Tools

Dynamic Strategies employ many simple but powerful models to help executives and their teams understand where they are now and to better define their objectives, plans and priorities.

Rapid growth and especially startup entrepreneurship, has attracted an enormous amount of attention and is starting to be accepted as a credible source of national economic stimulus, as countries and regions around the world adjust to conditions post the devastating COVID pandemic and increasing impacts of climate change.

Whilst many of the concepts behind rapid growth are not new, such as ensuring early demand is well met by a satisfying customer experience and that system and process are designed with this experience in mind, recent years have seen the definition of some useful tools and frameworks.

Some of the most valuable include:

The Business Model Canvas

A clear and focused business model is crucial for any enterprise aspiring to rapid growth.

A simple and quite powerful, business model generation tool set has been created by Osterwalder, Pigneur and an international collaboration team and is generously shared by them at the Strategyzer site.

A graphic version of a “Plan on a Page” the canvas has 9 boxes representing the interrelated elements of every successful business and forms an invaluable framework for designing and refining business models.

Strategyzer have also developed expansions of the canvas including the Value Proposition canvas to zoom in on elements of the model. Combined with test and learn, the canvas becomes a structure for sophisticated validation and refinement of any business.

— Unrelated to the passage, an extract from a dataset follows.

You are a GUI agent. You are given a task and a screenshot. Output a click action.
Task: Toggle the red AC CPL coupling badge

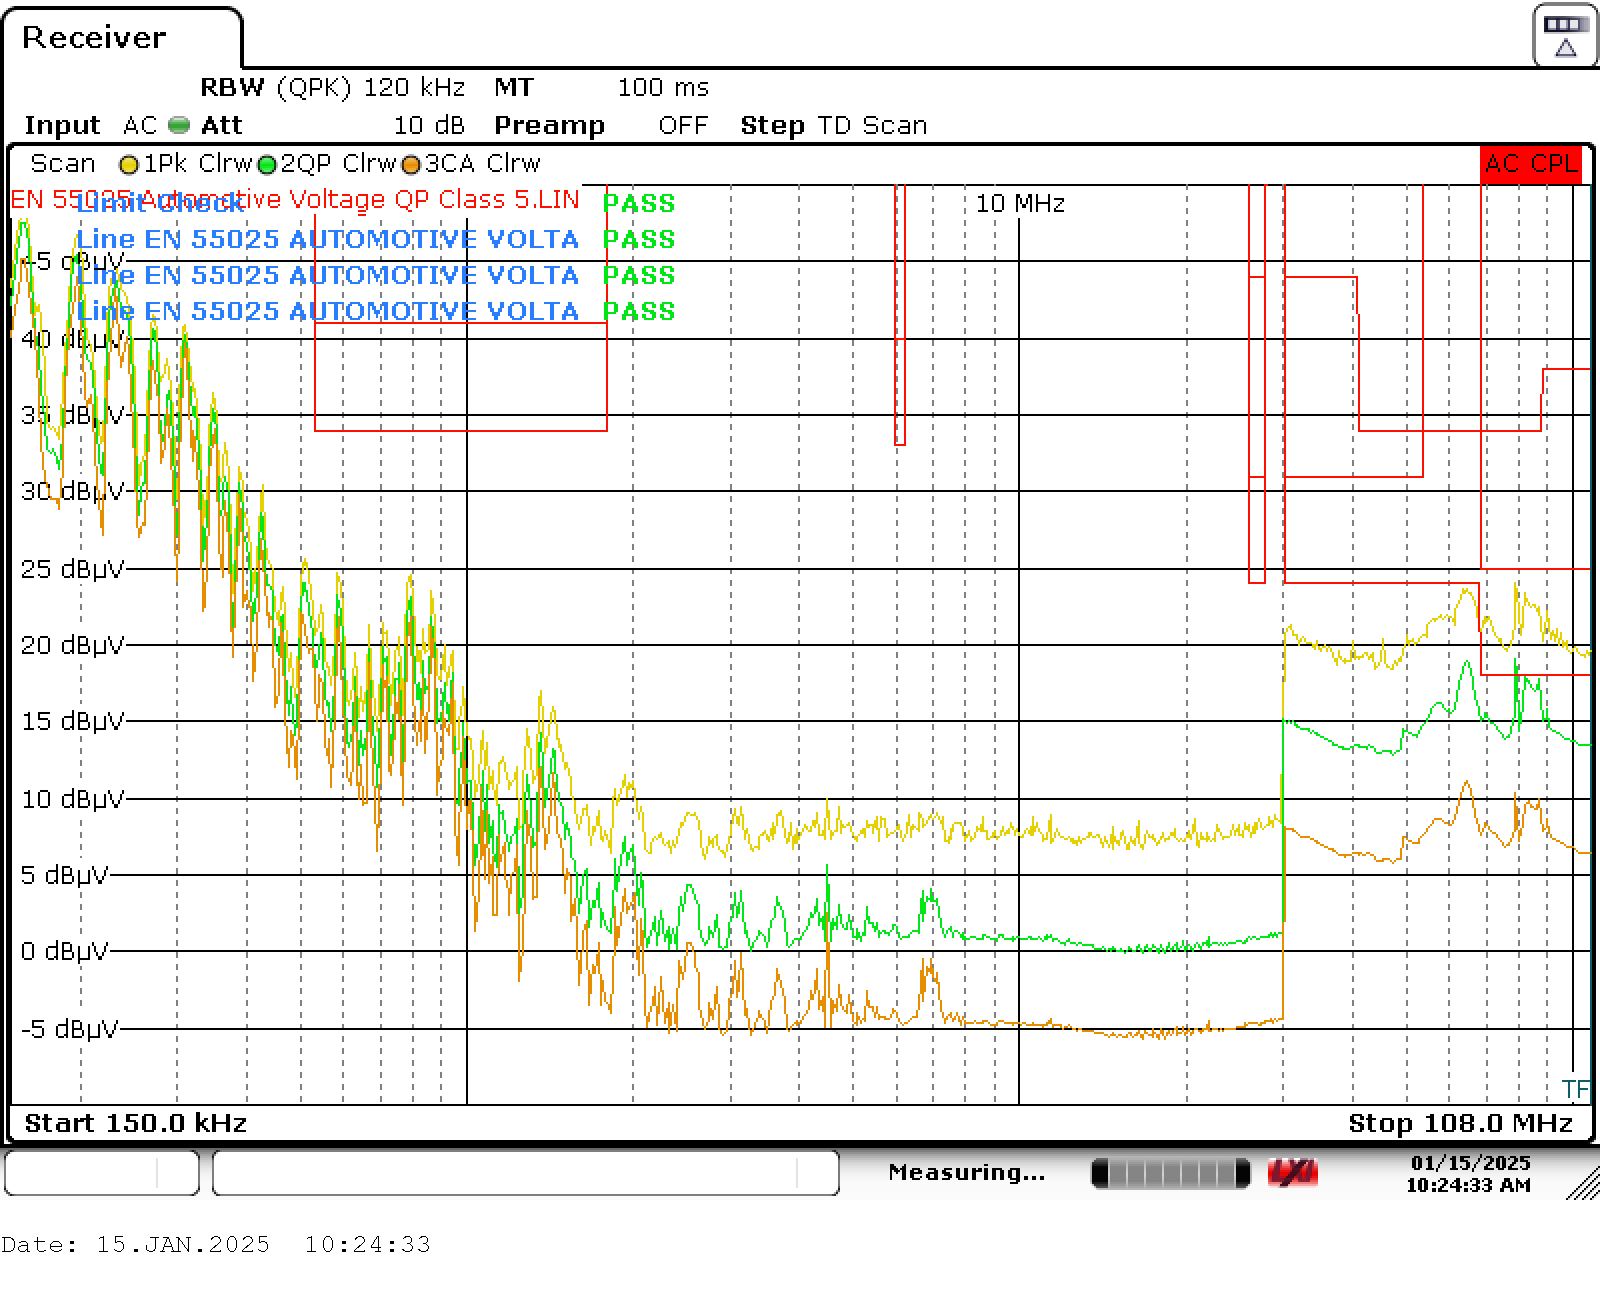(1531, 164)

Here’s a video overview from Strategyzer, of the canvas and how to use it.

Lean

Rapid prototyping, Lean, Agile, Test and learn. There are plenty of names for the approach but essentially it boils down to starting with a guess or an hypothesis, building a simple model or prototype and going and engaging with real prospects, real people who you hope are suffering pain and will want to buy your solution.

With broad experience working with corporates, NGOs and government, Dynamic Strategies has applied innovation prototyping in many circumstances. From workflow re-engineering or marketing campaign delivery, to service innovation and large change programs. Our special combination of hands on executive experience with the tools and methods like Lean, can help your organisation to find novel ways to succeed and grow.

Customer Development

Following an entrepreneurial run of more than 20 years and 8 startups, 4 of which went public, Steve Blank was invited to lecture on startups by Jerry Engel and the rest, as they say, is history.

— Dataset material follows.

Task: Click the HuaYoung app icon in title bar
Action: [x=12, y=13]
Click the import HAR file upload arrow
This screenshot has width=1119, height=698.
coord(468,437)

First there was the “Four Steps to the Epiphany” setting out the approach and method that had been the core of success for one of Steve’s more successful businesses, E.piphany.

Working with Blank and applying Four Steps and customer development in a systematic manner, Eric Ries then developed the Lean Startup approach.

When Steve (Blank) met Alex (Osterwalder) it was the start of something quite special and spawned an article in Harvard Business Review “Why the Lean Startup Changes Everything” May 2013.

Stages of Maturity – Startups

For startups, Blank has a definition that I associate with strongly, “a startup is a temporary organisation searching for a repeatable and scalable business model.”

He has created a simple maturity framework with three key stages:

U

Search

The process of validating a business model, conducting the hundreds or thousands of experiments necessary to learn and iterate toward product market fit and customer development.
P

Build

Once a repeatable business model is established, putting in place some simple structures to deliver consistently.

Scale

Expanding your repeatable model to connect with as many customers as desirable.